The first step to meeting the challenge of China is to work with allies and partners who share American values, Warner said; operating in isolation allows Beijing to play countries off against one another. That cooperation should embrace helping create industry standards for technology products, developing secure telecom infrastructure, and coordinating on export controls and allowable foreign investment.
“This is where the Trump administration has gotten it all wrong—underestimating the importance of partners in advancing our most fundamental interests,” he said.
Taking Actions
Warner detailed a number of immediate, concrete steps the government and the private sector should take to blunt China’s trajectory—many of them addressed in pending or recently enacted legislation:
- The U.S. government must secure supply chains, particularly for military needs, along with all internet-connected devices used by government.
- The country needs to seriously address the vulnerabilities of its telecom systems, especially 5G, by relying on trusted companies for infrastructure.
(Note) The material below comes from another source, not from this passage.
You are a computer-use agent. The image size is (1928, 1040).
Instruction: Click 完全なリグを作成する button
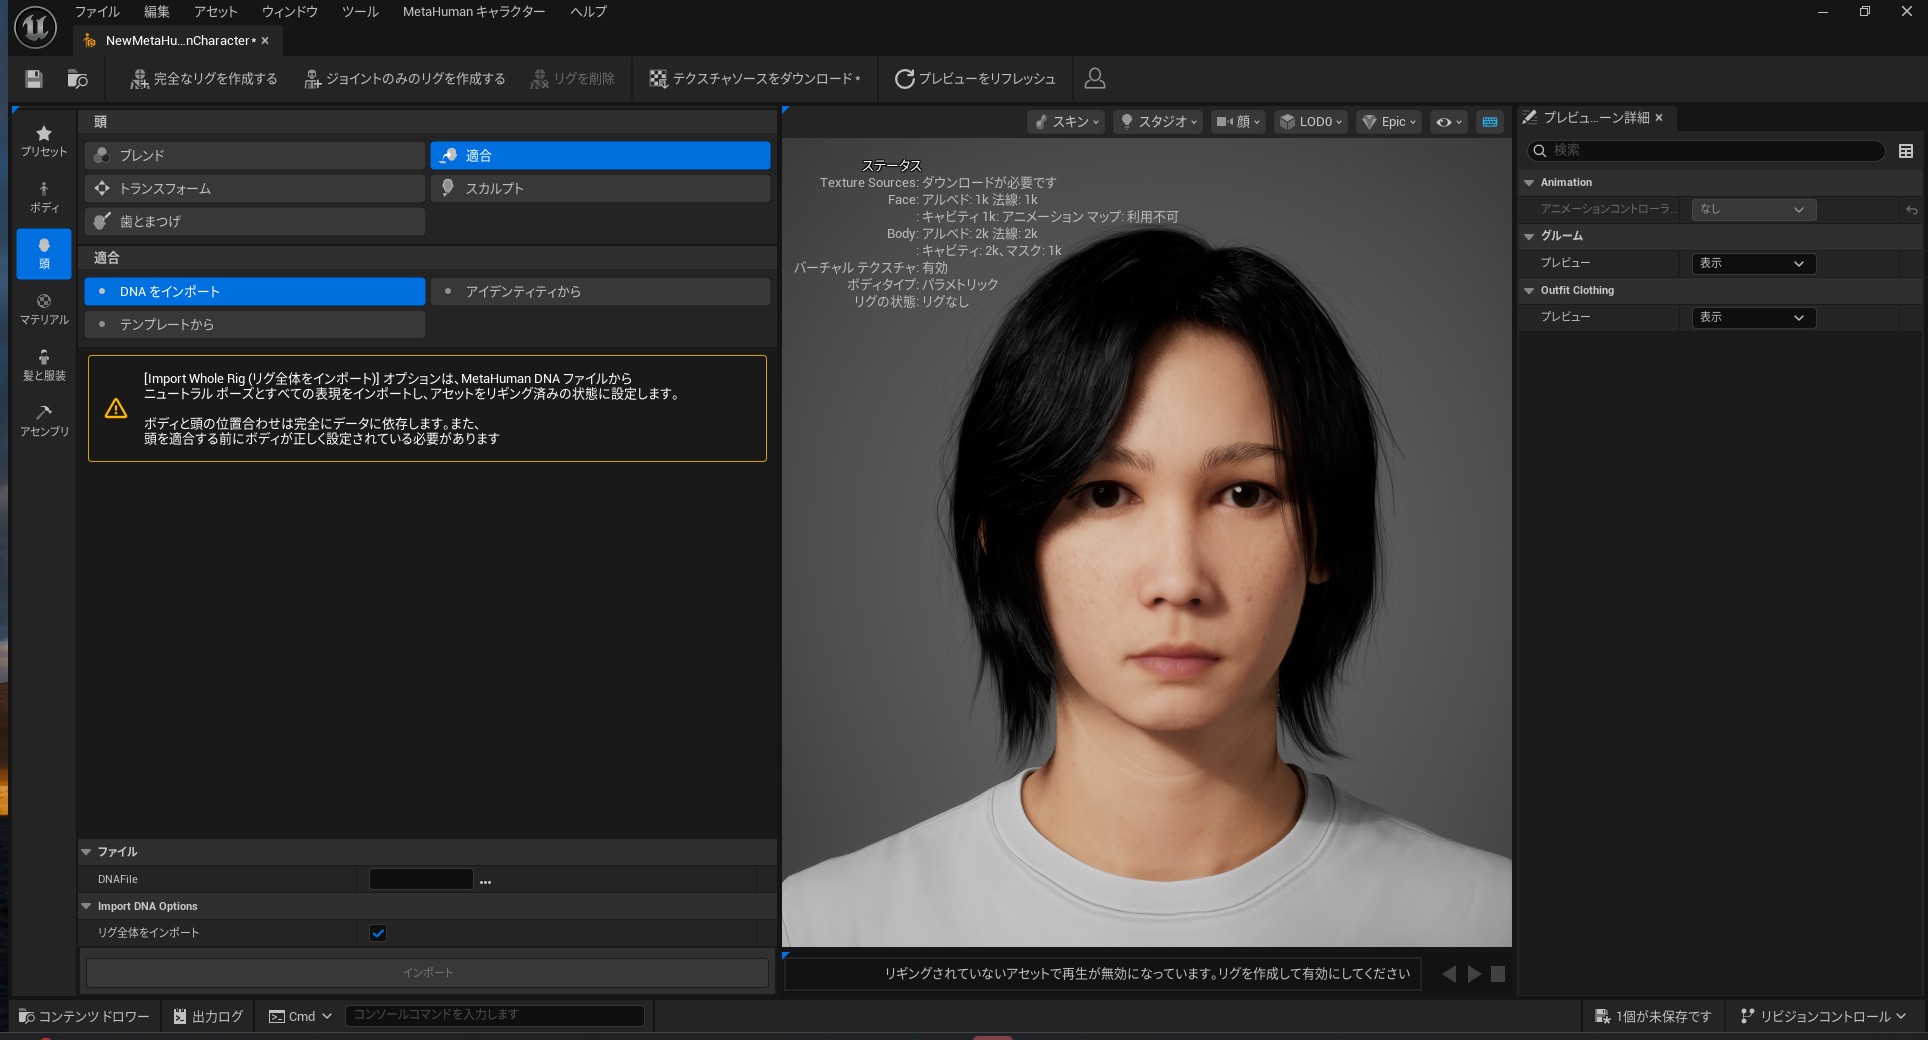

Warner said he supported the administration’s steps to restrict use telecom equipment from China.
- The U.S. should stop Chinese investments in critical and dual-use technologies and crack down on investors’ ability to operate through shell companies.
- Export controls must be strengthened further and quickly, and imposed in coordination with U.S. allies.
- The U.S. needs to do more to protect American research and development in universities and government labs, including through security and compliance requirements.
Finally, Warner said American citizens and institutions must be made to pay a price for, in effect, supporting bad behavior by China—at least by bringing into question their eligibility for federal contracts. Corporations must reflect values beyond simply maximizing the bottom line with short-term market opportunities, he said, and universities need to overcome their dependence on Chinese students’ tuition.
“Equally troubling, we’ve seen American investors pour money into Chinese companies that advance the PRC’s military capabilities,” Warner said. “We’ve also seen American companies develop technologies that directly enable the censorship, surveillance and social control efforts of China and other authoritarian regimes.”
“Where America doesn't make part of its foreign policy human rights, individual liberty, freedom of expression, we lose our moral force.”